I hope C-SPAN does post a full transcript. I haven't been able to find one elsewhere on the net. O'Neill responded to every point of Kerry's opening statement and eviscerated him with facts, often quotes from Kerry himself. Here's O'Neill's reaction just to the "drunk mother" portion:
Our attitude certainly isn't, "our country, right or wrong." We were all fifteen and sixteen years old [when] we happened to get into the Vietnam War. What's so interesting about many of Mr. Kerry's backers, including Clark Clifford, Roger Hillsman [and] a number of others, is that they happen to be exactly the same people who sent us to Vietnam. We certainly, obviously, would never support this country if we felt it were wrong. We just feel we need a rational way out of Vietnam.

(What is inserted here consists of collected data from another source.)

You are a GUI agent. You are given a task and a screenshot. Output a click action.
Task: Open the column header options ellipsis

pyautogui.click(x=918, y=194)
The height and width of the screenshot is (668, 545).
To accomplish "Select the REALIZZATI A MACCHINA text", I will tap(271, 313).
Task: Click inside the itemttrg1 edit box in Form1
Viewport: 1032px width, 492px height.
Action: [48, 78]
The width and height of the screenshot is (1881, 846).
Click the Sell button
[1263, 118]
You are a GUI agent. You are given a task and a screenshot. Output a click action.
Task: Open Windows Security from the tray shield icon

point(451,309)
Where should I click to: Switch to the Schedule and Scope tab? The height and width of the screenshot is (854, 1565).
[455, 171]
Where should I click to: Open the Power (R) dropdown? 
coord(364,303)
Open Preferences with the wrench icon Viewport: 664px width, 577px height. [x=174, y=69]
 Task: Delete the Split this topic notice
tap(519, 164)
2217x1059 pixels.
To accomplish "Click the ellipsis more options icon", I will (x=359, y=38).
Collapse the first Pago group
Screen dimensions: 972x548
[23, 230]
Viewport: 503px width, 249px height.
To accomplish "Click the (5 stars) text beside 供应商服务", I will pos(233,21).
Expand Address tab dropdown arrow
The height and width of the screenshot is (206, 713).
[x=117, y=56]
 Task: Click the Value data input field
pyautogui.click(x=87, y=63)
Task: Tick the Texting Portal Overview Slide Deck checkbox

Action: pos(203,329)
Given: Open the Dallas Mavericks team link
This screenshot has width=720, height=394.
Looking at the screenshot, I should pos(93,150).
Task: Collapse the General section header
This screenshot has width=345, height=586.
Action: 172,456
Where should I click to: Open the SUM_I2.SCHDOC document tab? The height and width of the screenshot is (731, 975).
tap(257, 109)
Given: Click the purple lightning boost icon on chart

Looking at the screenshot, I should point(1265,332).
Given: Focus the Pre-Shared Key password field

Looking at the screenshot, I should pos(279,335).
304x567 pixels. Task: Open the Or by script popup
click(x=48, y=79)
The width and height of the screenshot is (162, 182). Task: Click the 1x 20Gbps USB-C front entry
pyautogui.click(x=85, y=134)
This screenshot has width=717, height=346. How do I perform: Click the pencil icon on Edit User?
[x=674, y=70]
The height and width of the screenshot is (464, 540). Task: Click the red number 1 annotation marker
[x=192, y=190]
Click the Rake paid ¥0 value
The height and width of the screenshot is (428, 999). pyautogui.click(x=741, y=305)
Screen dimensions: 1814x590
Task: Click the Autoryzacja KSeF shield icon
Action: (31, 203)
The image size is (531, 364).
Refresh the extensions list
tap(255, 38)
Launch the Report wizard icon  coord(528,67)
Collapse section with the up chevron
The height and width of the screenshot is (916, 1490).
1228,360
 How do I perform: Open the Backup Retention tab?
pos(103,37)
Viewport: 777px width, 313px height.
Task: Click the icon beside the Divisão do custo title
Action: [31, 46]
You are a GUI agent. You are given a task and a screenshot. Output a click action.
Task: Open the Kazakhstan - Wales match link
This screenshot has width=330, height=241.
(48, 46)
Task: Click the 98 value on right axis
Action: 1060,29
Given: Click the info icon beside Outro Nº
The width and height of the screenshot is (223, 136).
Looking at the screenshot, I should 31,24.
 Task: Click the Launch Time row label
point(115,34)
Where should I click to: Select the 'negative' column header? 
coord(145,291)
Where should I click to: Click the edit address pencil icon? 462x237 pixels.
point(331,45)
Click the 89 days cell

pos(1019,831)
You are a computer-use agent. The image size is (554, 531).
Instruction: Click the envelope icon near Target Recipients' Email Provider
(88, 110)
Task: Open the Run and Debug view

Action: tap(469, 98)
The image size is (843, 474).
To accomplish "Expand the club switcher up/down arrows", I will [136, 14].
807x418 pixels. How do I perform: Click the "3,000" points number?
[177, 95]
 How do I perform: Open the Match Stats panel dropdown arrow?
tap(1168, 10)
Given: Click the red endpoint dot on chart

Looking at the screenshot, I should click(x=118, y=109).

The bigger issue at hand is the question, literally, of how the United States is going to get out of Vietnam now. And I have said again and again this evening that we can set a date, that we can bring the prisoners home.But the point is I think this administration is still seeking some kind of victory. It is still committed to the idea, totally, of a non-communist regime [in South Vietnam], and I think that is unrealistic in terms of the political forces that are in play in South Vietnam, in fact in all of South East Asia. And we have learned, if we haven't learned anything by now, that we simply cannot impose a settlement ourselves.
I just don't understand how they believe, or how this other group believes, that the Vietnamese are going to succeed in doing with 50,000 Americans what they haven't been able to do with 500,000 Americans. I'd like that explained.
Remember, in 1971, candidate Kerry thought it was "unrealistic" for America to be "seeking some kind of victory" over communism in SE Asia. IOW he didn't just think we should abandon the notion of total victory, but any kind of victory, even a negotiated one.
Today Kerry, and his supporters, insist that his quest to deny America, and South Vietnam, "some kind of victory" was noble and idealistic.
This is the man who wants to be President.
It's difficult to find *any* Kerry statement during this period that conflicts with the Hanoi / PRG talking points.
It looks like C-SPAN yanked the debate off their site with remarkable haste, and I haven't seen a full transcript anywhere yet...
I don't think it's a bias thing. I assume, rather, that they don't have the legal right to distribute the video. It wasn't pulled; it was never available for streaming, and the record for the program says "NS" where the price for a video normally appears.
Somebody needs to find out who has the rights to this. It should be rebroadcast on a major network or newschannel in prime-time along about September or October!